Saturday, September 12, 2009

Finding Wings...


This past week my little girl turned 6. She anticipated her big day with such joy and excitement while I had the "Mommy syndrome". I anticipated it and dreaded it. Six. Already. Where did the time go? Did I miss something? Why didn't I keep track of all the little bits of life that were now vague memories?



The morning of her birthday I sat in a quiet house day dreaming about this little baby who moments ago was pleading "Hold you" with her little arms outstretched...



of this little 3 year old princess waiting in the window for her Daddy Prince...

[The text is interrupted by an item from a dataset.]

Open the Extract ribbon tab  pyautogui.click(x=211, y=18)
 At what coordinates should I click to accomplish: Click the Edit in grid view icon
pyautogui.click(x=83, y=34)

of this little 4 year old pushing her little wooden stroller around with her Bear Bear...








of this little 5 year old gracefully dancing in the sand...








I thought of moments from day one in China when my new little daughter crawled into my lap and tried to snuggle in a close as she could get wanting to stay there for hours. The little baby girl grew, the crawls turned to unsteady walks, to playful walks to jumps, skips and runs but always she still climbed into my lap and cuddled up as close as possible. Now, I sat wondered if 6 was that age of no more cuddles. I wondered if it would be the time of the independence I wanted for her.

And then, quietly appearing in the door was my GracieGirl with tossled morning hair hair, her blankly and a half smile. I looked at and whispered "Happy Birthday" and then in a flash my 6 year old girl skipped across the room and fell into my lap and snuggled in as close as she could and we sat for a long time...with smiles...




Yes, I miss the little chubby cheeks, wobbly steps and little feet but I LOVE my 6 year beautiful girl who is independent, smart, funny, full of compassion, laughter, mischief and passions. She is growing her own wings. But I have a feeling she will find her way to her mom for a cuddle for some time to come. How luck am I!